* [Request 1]: In the records, copy out exactly the stretch from the line containing "The height and" through the line containing "center [199, 266].", with both of those lines included.

This is also helpful when user inputs an unsupported type such as `dict(list(int32))`, we can fail early and return a better error message if we try dispatching here. Currently it will first compact the dictionary before failing and the error message is something like `MinMax has no kernel matching list(int32)` instead of showing the real input type `dict(list(int32))`.
But this can be left as an optimization for the future. You can create an issue and leave this PR as it is.
##########
cpp/src/arrow/compute/kernels/aggregate_basic_internal.h:
##########
@@ -912,6 +912,119 @@ struct NullMinMaxImpl : public ScalarAggregator {
}
};
+template <SimdLevel::type SimdLevel>
+struct DictionaryMinMaxImpl : public ScalarAggregator {
+ using ThisType = DictionaryMinMaxImpl<SimdLevel>;
+
+ DictionaryMinMaxImpl(std::shared_ptr<DataType> out_type, ScalarAggregateOptions options)

* [Information given]:
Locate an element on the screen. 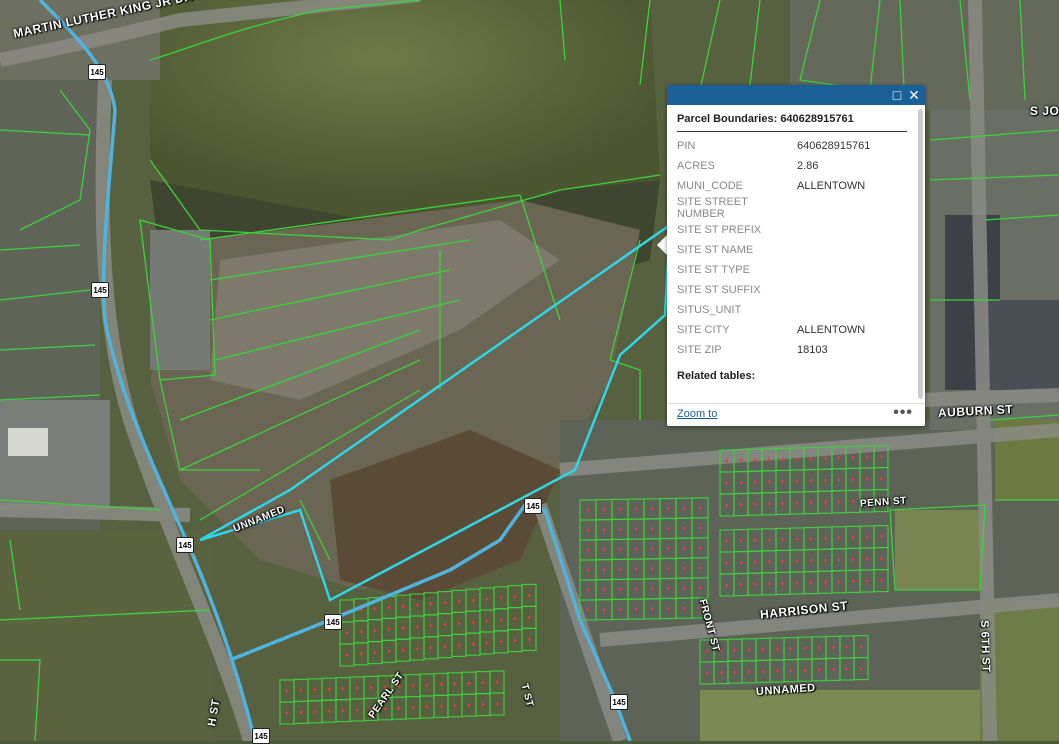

---

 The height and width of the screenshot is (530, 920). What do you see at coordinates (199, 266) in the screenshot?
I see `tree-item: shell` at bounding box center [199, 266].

--

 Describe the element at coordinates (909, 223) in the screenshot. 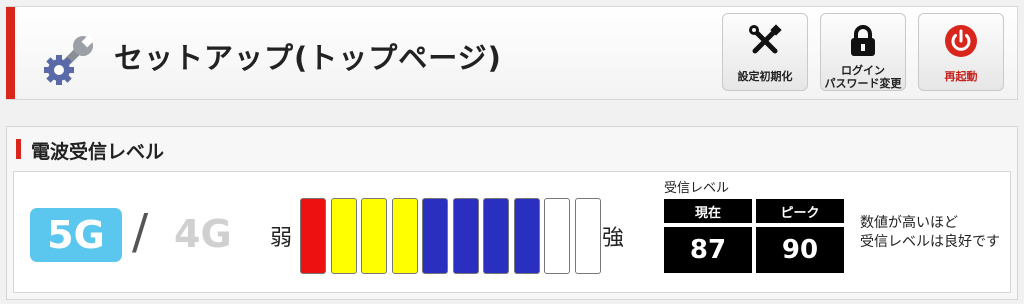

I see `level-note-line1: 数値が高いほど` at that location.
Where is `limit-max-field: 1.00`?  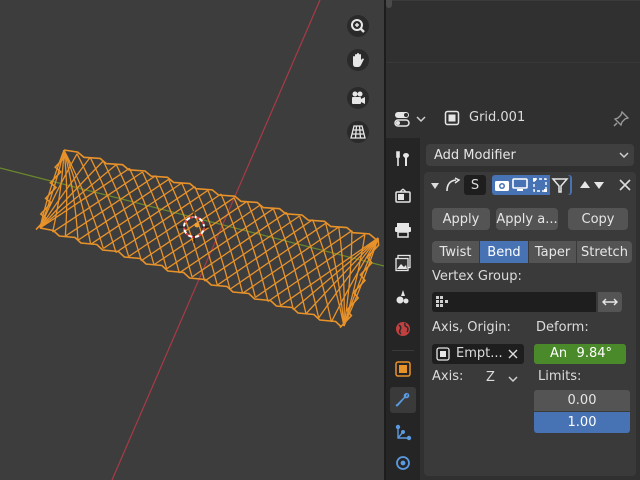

* [Request 2]: From the code in the code review excerpt on dictionary min/max, list the type of every parameter declared, covering both template parameters and constructor parameters.

* [Your response 1]:
 The height and width of the screenshot is (530, 920). What do you see at coordinates (199, 266) in the screenshot?
I see `tree-item: shell` at bounding box center [199, 266].

* [Your response 2]:
- SimdLevel::type
- std::shared_ptr<DataType>
- ScalarAggregateOptions